Exercise objective: Would you print only the lines running from the one with "Instruction: Click the (bis) group box label" to the final line of the data below, word for word and without pictures?

Dataset content:
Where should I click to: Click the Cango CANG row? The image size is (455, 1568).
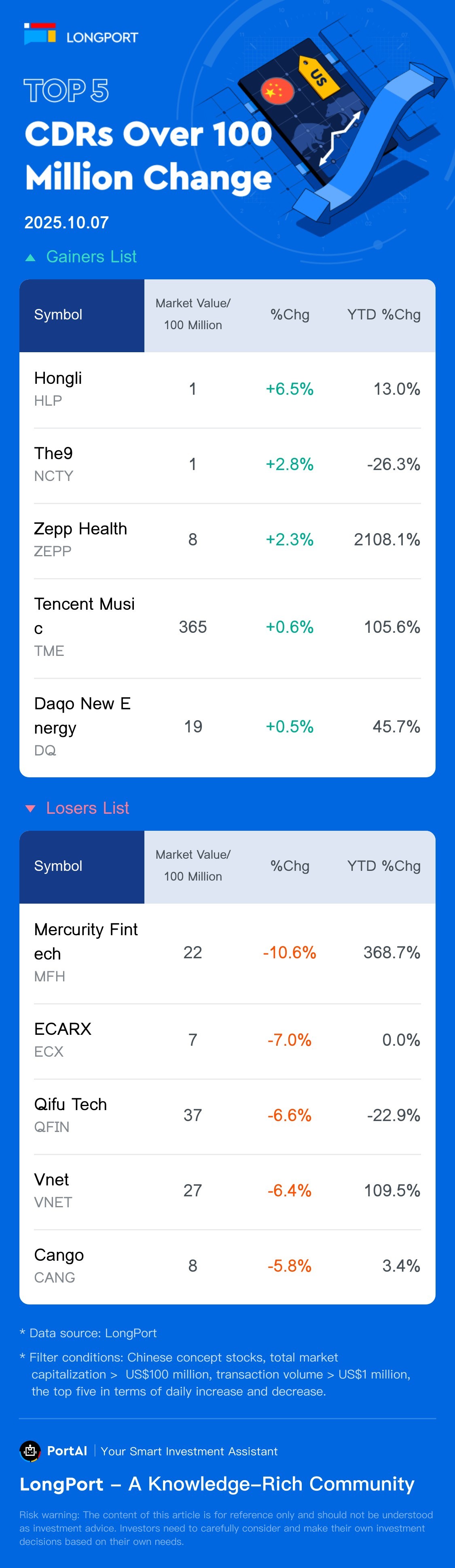[x=227, y=1266]
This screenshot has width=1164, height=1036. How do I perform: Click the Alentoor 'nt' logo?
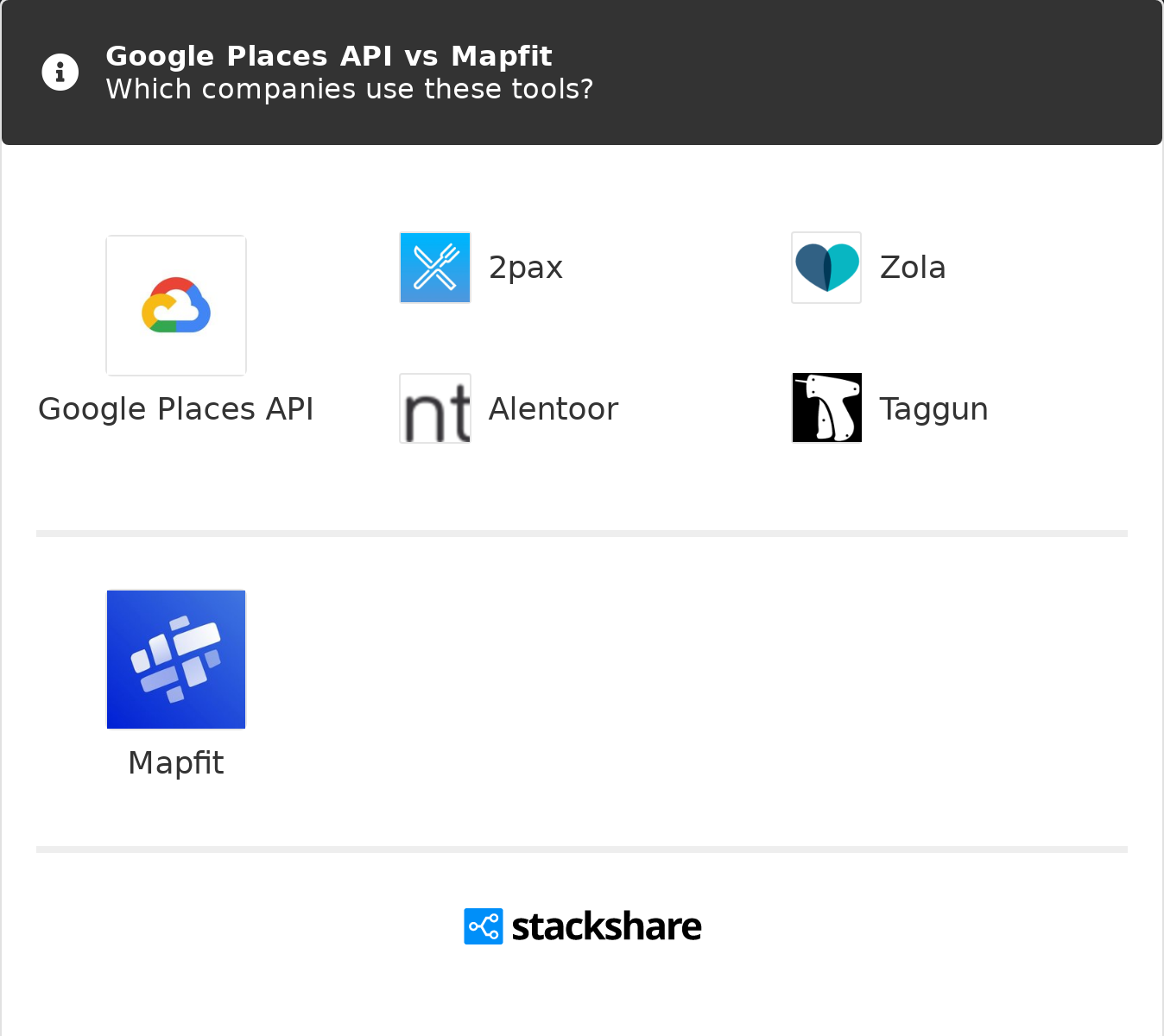click(x=435, y=409)
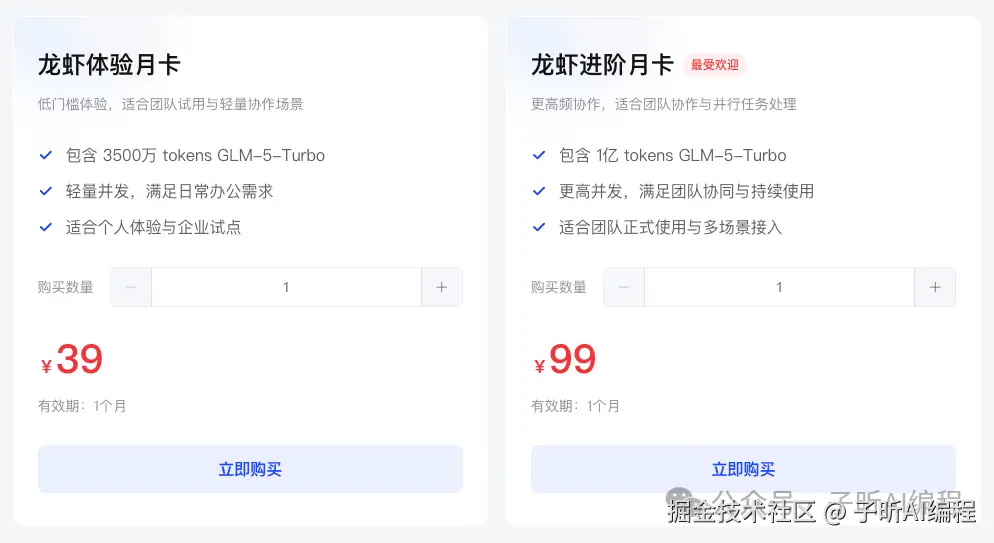Decrease quantity for 龙虾进阶月卡
Viewport: 994px width, 543px height.
coord(624,287)
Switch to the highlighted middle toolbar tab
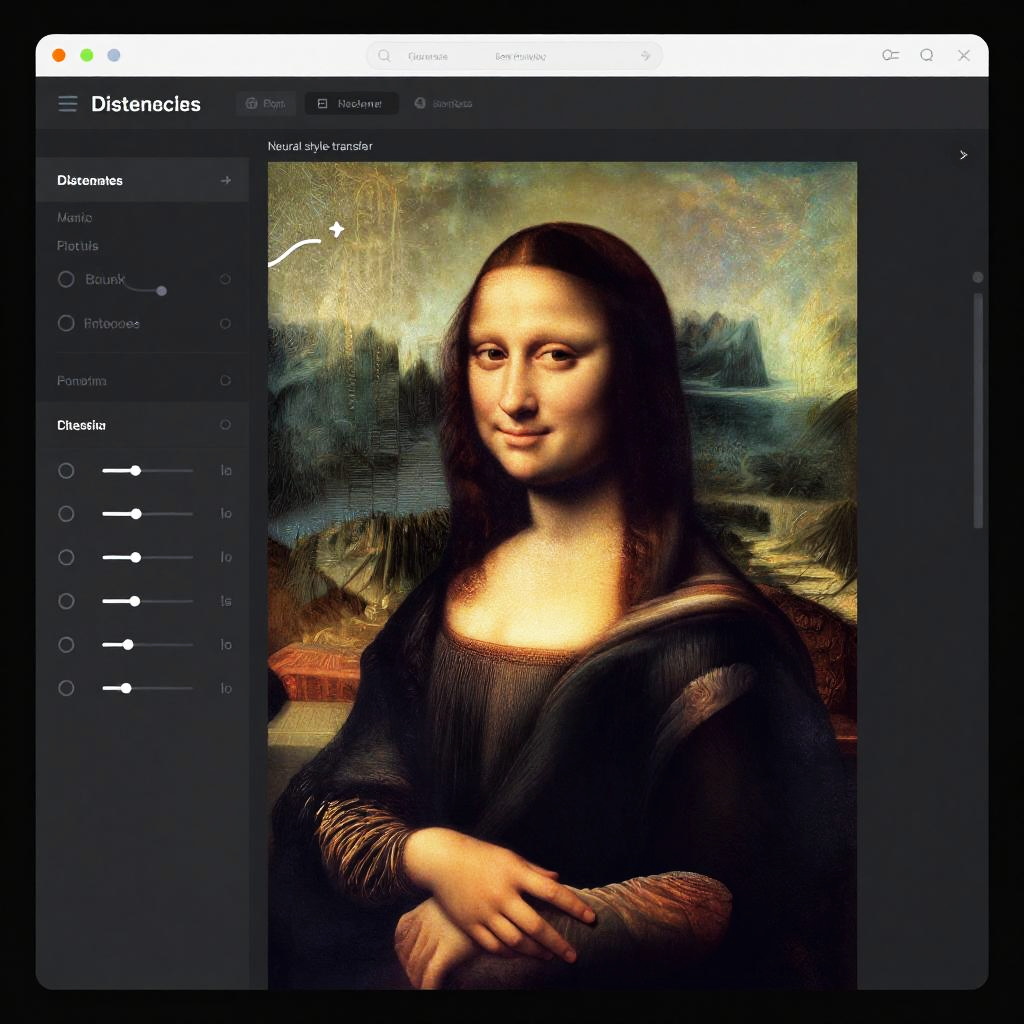 pos(351,104)
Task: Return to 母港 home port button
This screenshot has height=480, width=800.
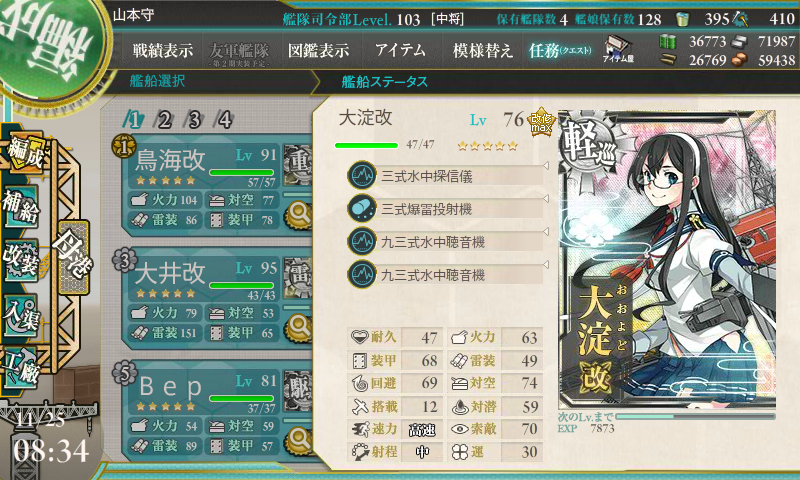Action: click(x=74, y=257)
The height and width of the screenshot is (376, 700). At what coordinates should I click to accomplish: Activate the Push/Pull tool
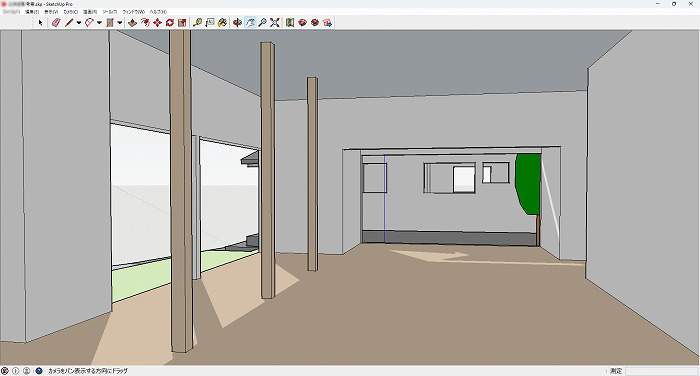133,22
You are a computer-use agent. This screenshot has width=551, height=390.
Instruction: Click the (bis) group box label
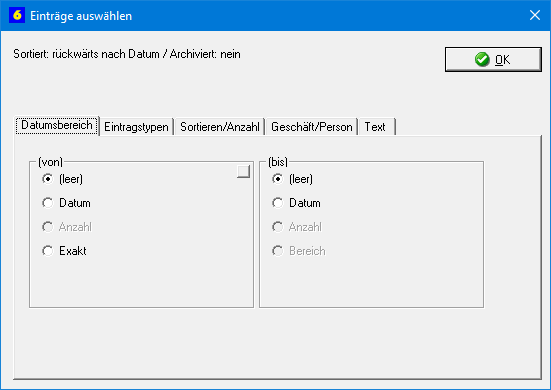[x=278, y=162]
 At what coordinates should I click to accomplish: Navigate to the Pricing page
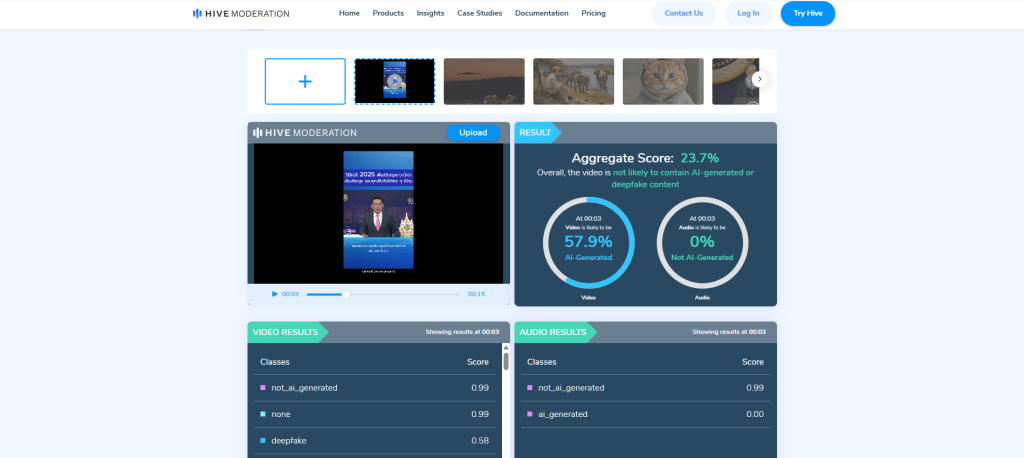pyautogui.click(x=593, y=14)
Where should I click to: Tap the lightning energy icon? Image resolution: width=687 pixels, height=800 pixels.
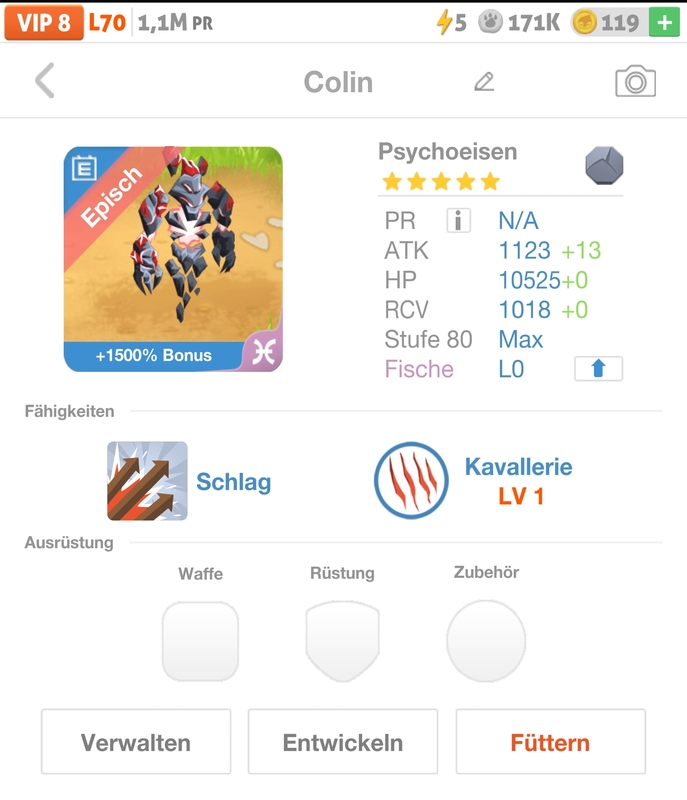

Exercise solution:
Instruction: Click the (bis) group box label
[x=278, y=162]
 At what coordinates should I click to accomplish: Navigate to the Pricing page
pyautogui.click(x=593, y=14)
Where should I click to: Tap the lightning energy icon? Image resolution: width=687 pixels, height=800 pixels.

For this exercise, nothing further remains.